As I sat in the classroom, I was embarassed for how bad I possibly smell. After working out at the SRC today and walking so much in the hot Arizona sun, I could just feel the dried sweat on my body and clothes. Here I was, worrying about my own body odor when there are hundreds of thousands of women in Africa and other places walking around with pee dripping down their legs...HOW INCREDIBLY MESSED UP IS THAT?! Here I am trying to wrap my head around dating and relationships, when girls my age have been forced into marriage, been pregnant, or had a fistula before my age...HOW INCREDIBLY MESSED UP IS THAT?!
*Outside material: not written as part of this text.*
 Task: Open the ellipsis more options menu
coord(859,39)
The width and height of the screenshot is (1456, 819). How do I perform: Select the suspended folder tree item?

All I want to say is that I am incredibly blessed, yet incredibly selfish...how many times to we take advantage of even the ability to have a conversation with friends or family without some stigma attached? How many times to we pity our petty little problems, when there are people in this world suffering from complete injustice.

Of three things I am sure:

1) This semester and this class will be trying on me emotionally, but I am extremely excited to "open up my eyes to the things unseen" and unknown to many people.

2)I am too easily wrapped up in my own little world, but I want to change that. I want to do something about the injustice in this world. I mean, who am I that I should be born into one of the wealthiest nations in the world, while so many others are forced to live in conditions that I cannot even fathom? I can't help but to do something to even the playing field...

3) God will be working on my heart this semester...I pray that he will lead me to where I can go and do justice for him, and really change this world. Lord, "show me how to love like you have loved me..."

May God be at work in your life, and may you see the many blessings you have in your life.

Peace and love,
Lisa

Sunday, August 1, 2010

Addictions

"These ways we find to numb our aches, our longings, and our pain are not benign. They are malignant. They entangle themselves in our souls like a cancer and, once attached, become addictions that are both cruel and relentles. Though we seek them out for a little relief from the sorrows of life, addictions turn on us and imprison us in chains that separate us from the heart of God and others as well. It is a lonely prison of our own making, each chain forged in the fire of our indulgent choice. Yet, "our lovers have so intertwined themselves with our identity that to give them up feels like personal death...We wonder if it is possible to live without them" (The Sacred Romance).

We need not be ashamed that our hearts ache; that we need and thirst and hunger for more. All of our hearts ache. All of our hearts are at some level unsatisfied and longing. It is our insatiable need for more that drives us to our God. What we need to see is that all our controlling and our hiding, all our indulging, actually serves to separate us from our hearts. We lose touch with those longings that make us women. And the substitutes never, ever resolve the deeper issue of our souls." (Captivating)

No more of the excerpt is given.